REVIEW: Article

Ukraine’s Elections and Their Impact on Relations with the United States

Before the 2006 parliamentary and local elections in Ukraine, many officials and political pundits at home and abroad said that the process was going to be the last proof of a viable democracy in this country.

Today, we can proudly affirm that the test was successfully passed. Over 900 observers representing a wide spectrum of countries and international institutions were unanimous in their highly positive evaluation of the entire election campaign.

“These elections can only be described as free and fair, and so it is the Ukrainian people who are the real winners,” said Alcee Hastings, President of the Organization for Security and Cooperation in Europe (OSCE) Parliamentary Assembly. They are totally free and fair—for the first time in the history of the newly independent Ukraine.

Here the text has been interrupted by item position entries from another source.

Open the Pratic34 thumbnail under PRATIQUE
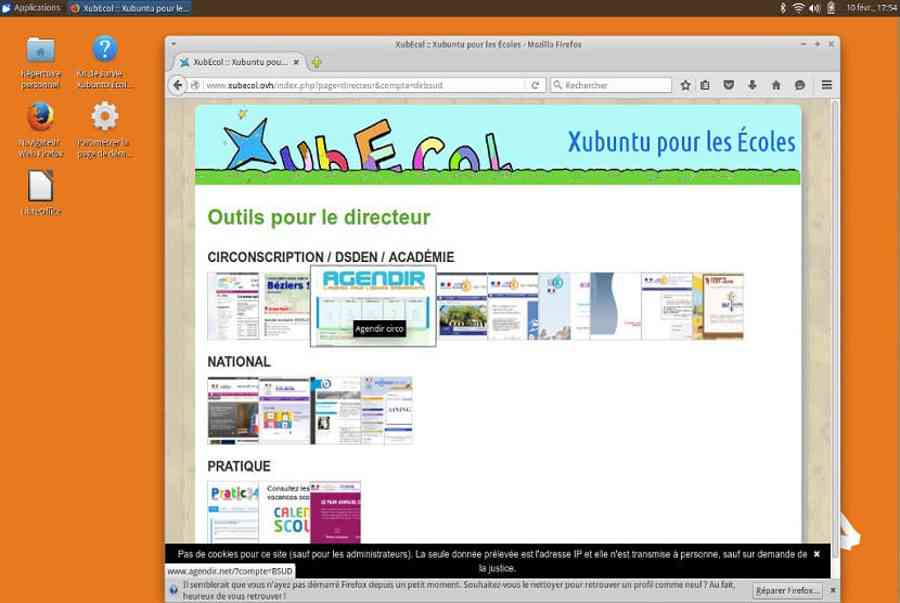The height and width of the screenshot is (603, 900). click(232, 511)
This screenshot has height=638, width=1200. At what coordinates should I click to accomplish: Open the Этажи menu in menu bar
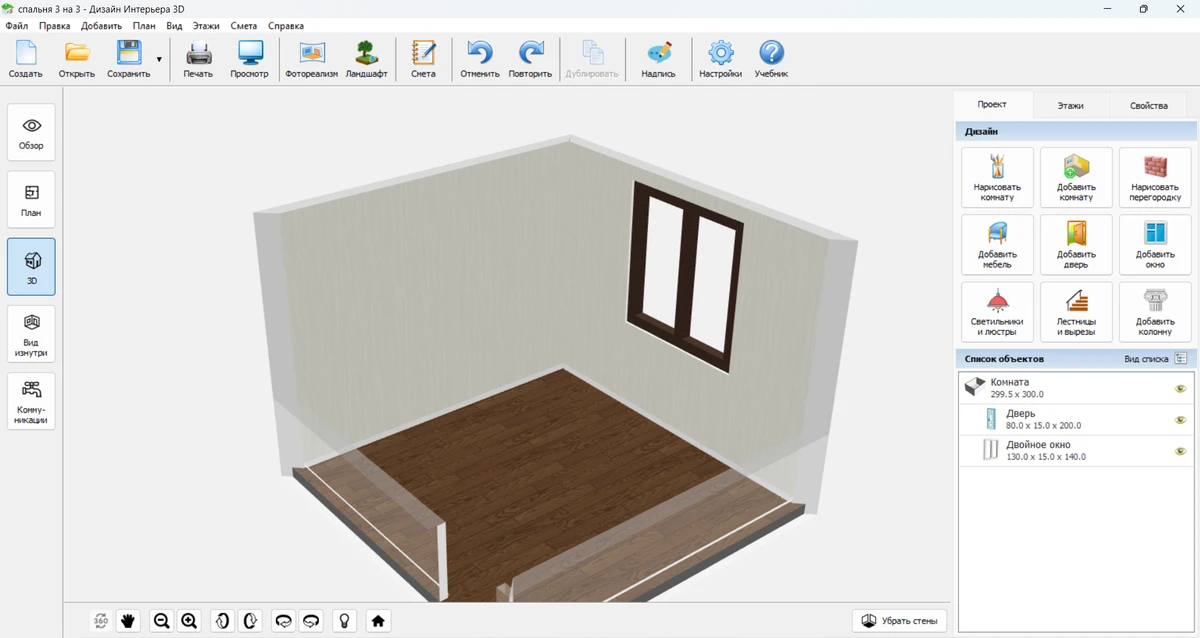coord(206,26)
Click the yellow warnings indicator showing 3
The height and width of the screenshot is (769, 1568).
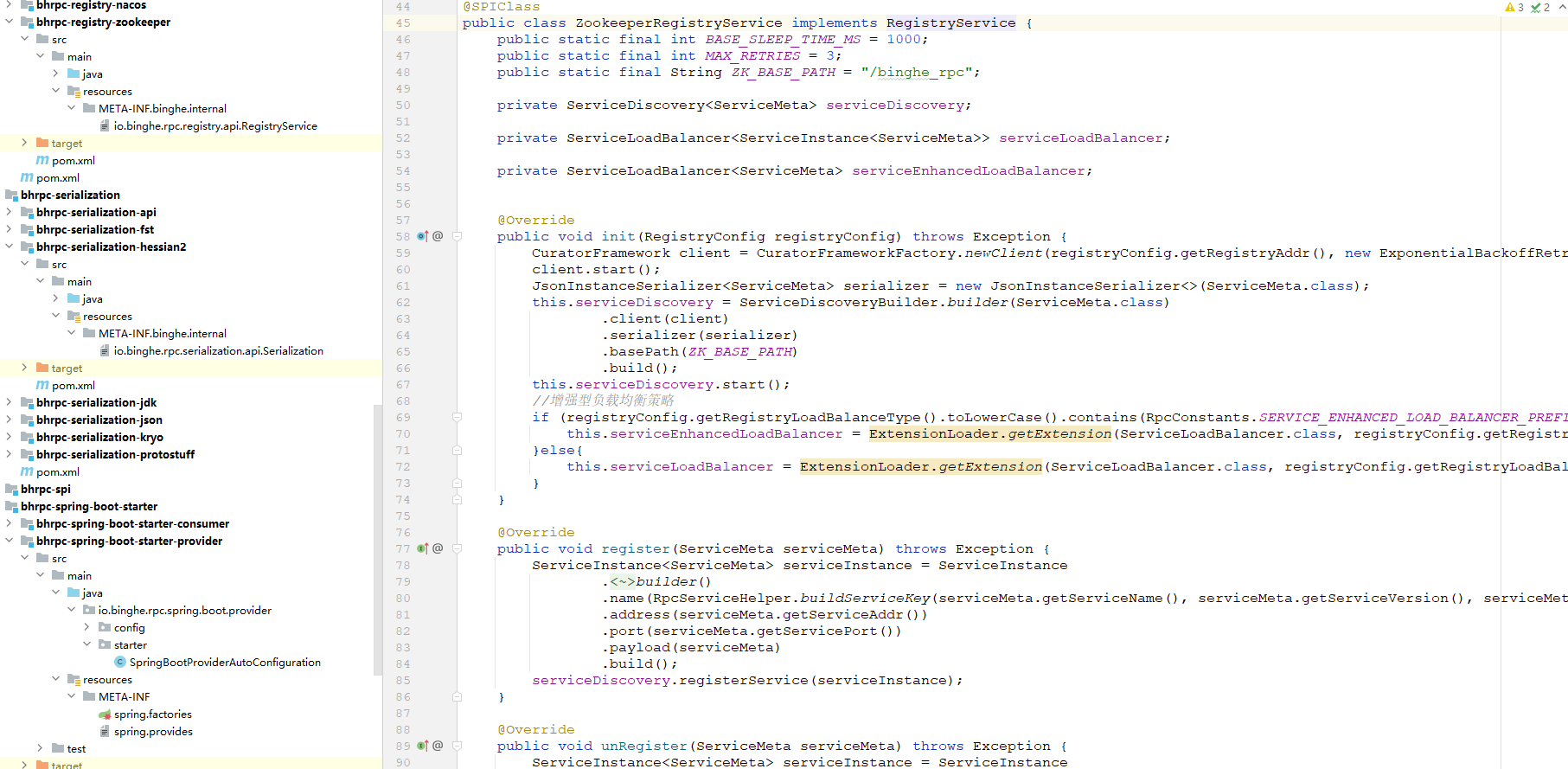1514,7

Moreover, many observers and experts stressed the unprecedented freedom of the media providing equal access to all rival parties, the absence of the notorious “administrative resource,” the professionalism of the Central Electoral Commission and most importantly—a high political culture of the voters. Almost 70 percent of them turned up at the polling sites patiently waiting to get their four one-yard long ballots and scrutinizing the programs and leaders of the candidate parties. “In a clear break with the past, all Ukrainians demonstrated their commitment to the democratic process,” noted Renate Wohlwend, Head of the delegation of the Council of Europe Parliamentary Assembly.

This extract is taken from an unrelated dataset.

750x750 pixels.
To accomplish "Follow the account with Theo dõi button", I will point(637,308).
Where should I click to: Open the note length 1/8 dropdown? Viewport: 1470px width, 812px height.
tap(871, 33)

These profound democratic changes have become possible thanks to the Orange Revolution whose main driving force was the people of Ukraine who raised their voices against massive election fraud, the authoritarian system of power and corruption. The recent election is the best answer to those who claimed that 2005 was the year of lost opportunities. It was rather the year of democracy building when many important measures aimed at enhancing democratic institutions, combating corruption, dismantling shadowy schemes in the economy, carrying out structural changes and radically improving living standards were taken. By ensuring transparency and the democratic character of these elections, the new Ukrainian leaders fulfilled one of the major promises given to the Ukrainian people at the Maidan in 2004.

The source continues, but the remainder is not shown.